Providers’ EHR Challenges
Today many hospitals, ambulatory surgery centers, and clinicians’ offices use more than one data capture system. In other words, more than one EHR within a single provider system may be utilized to support registries like AJRR. As a result, data capture can be awkward and time consuming for clinicians and their staff. While some of this can be overcome without interoperable systems, for example by uploads from these systems to AJRR of specific standard file formats, AJRR continues to pursue improvements aligned with the overall industry effort.
“Since its inception, AJRR has been committed to a multi-stakeholder governance model and to delivering value across the health care enterprise,” said AAOS Director of Registries Nathan Glusenkamp. “Technology vendors play an important role in extracting, organizing, and transmitting data to AJRR on behalf of our participants. We are proud to work with participant hospitals and surgeons to leverage their existing investments in health information technology and their vendor capabilities, making data collection more comprehensive and reliable, without workflow disruption.”
Providence St. Joseph Health is a system that has succeeded in implementing a single EHR (Epic Systems) throughout most of its 50 facilities and integrating it with a single orthopaedic registry (AJRR). Paul Duwelius, MD, an orthopaedic surgeon at Providence St. Vincent Hospital said, “One of the main reasons AJRR is successful is because of its alignment with and support from industry [EHR companies, AdvaMed, and others].” This alignment and compatibility helps ensure that the providers' EHR of choice will work smoothly with AJRR.

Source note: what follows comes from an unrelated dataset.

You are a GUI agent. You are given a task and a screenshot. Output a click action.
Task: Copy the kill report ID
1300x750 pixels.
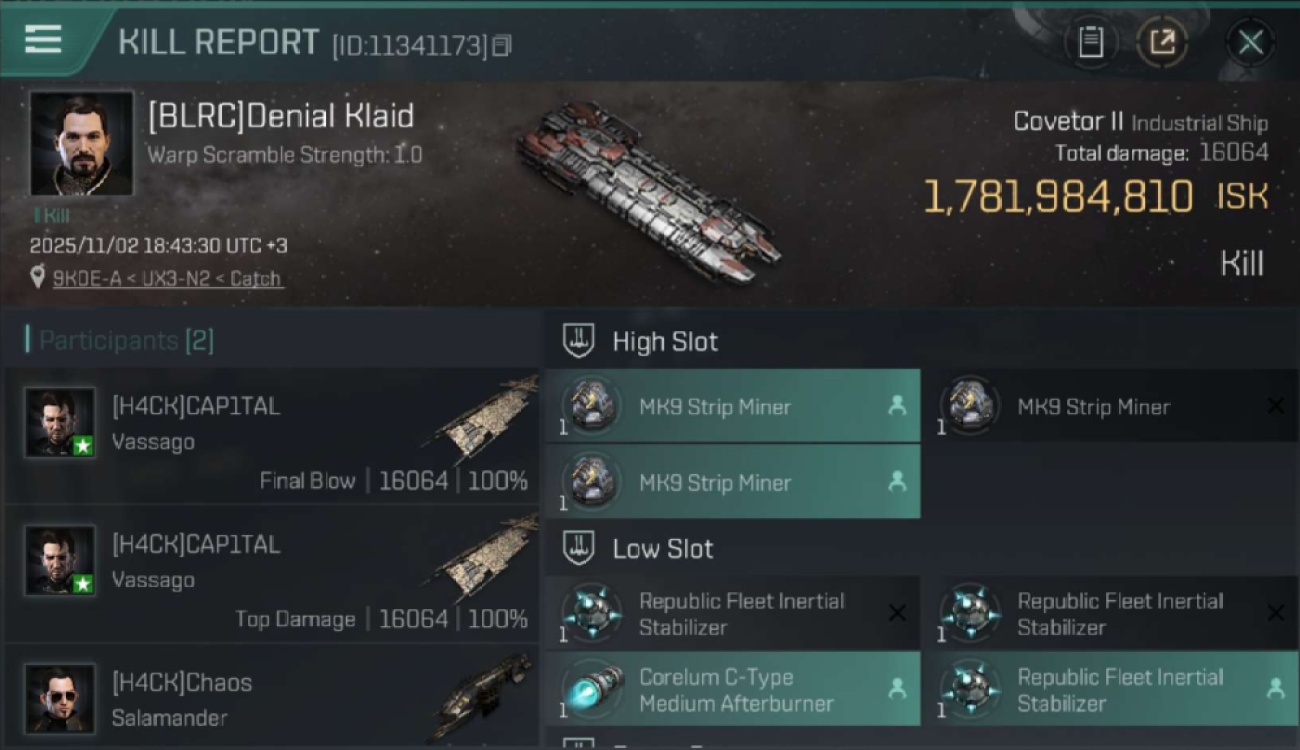502,45
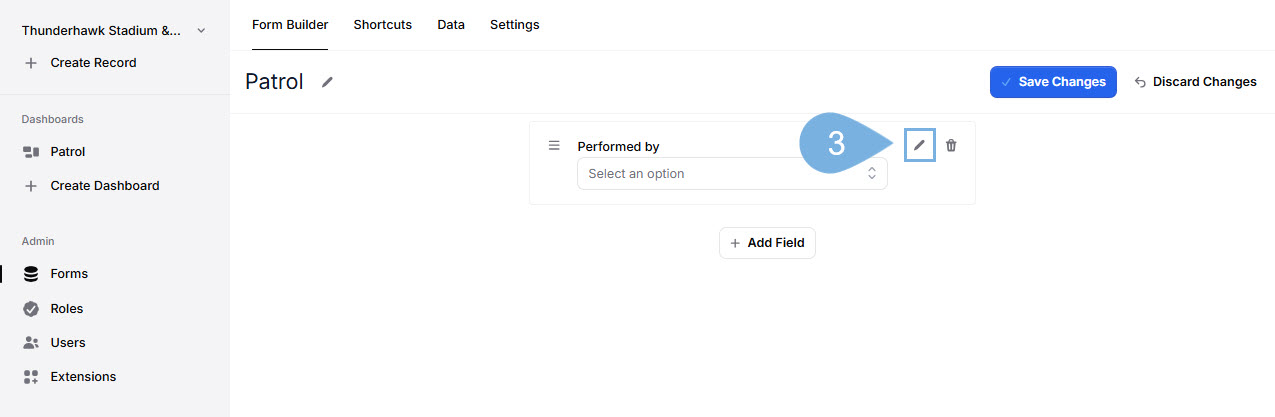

Evolution of the EHR Marketplace
While the EHR marketplace remains fragmented, some of the leading vendors include Cerner, Epic, Allscripts, Meditech, and for ambulatory settings, NextGen and AmkaiSolutions. The adoption of electronic records by providers was greatly aided by incentives supplied by the United States federal government. Continuing federal oversight of EHR standards is guided by the need to ensure benefits from the market-building impact of provider incentives. Those benefits must continue to serve the broader public purpose for which the American Recovery and Reinvestment Act (2009) was intended. Ideally, EHR standards will lay the groundwork for what the Institute of Medicine (IOM) has called the “learning health care system.” The goal of such a system is a transformation in the way evidence is generated and used to improve health care. It is a system in which registries, with their trending and benchmarking capabilities, will play a pivotal role.
A Practical Vision of Interoperability and Provider Next Steps
From an EHR and registry perspective, a vision of functional interoperability could be described as a standards-based solution that achieves the following set of requirements:
“The ability of any EHR to exchange valid and useful information with any registry, on behalf of any willing provider, at any time, in a manner that improves the efficiency of registry participation for the provider and the patient, and does not require significant customization to the EHR or the registry system.” (Source: Bookshelf ID - NBK208625)
The health care industry has not yet achieved this vision. The successive development, testing, and adoption of open-standard building blocks (HITSP TP50, C76 an IHE RFD, CRD, and DSC) — which improve functional interoperability and move us incrementally toward a solution — is a bridging strategy that provides benefits to providers, patients, EHR vendors, and registries.
As a provider today, the next steps that enable your organization to thrive in an increasingly interoperable world include:
- Choosing one EHR solution with the features/benefits needed across your entire organization. If you have multiple EHRs already in use, moving to your single choice will be a phased process.
- Choosing a registry that has the data elements, analytical abilities, and security you need and is also highly compatible with your EHR of choice
- Ensuring that you are properly staffed for data capture and analysis
- Engaging with other providers through a vibrant registry user group network that focuses on best practices
- Keeping current on all legal and regulatory requirements for the protection of patient privacy
Interfacing Registries With Electronic Health Records, Bookshelf ID: NBK208625.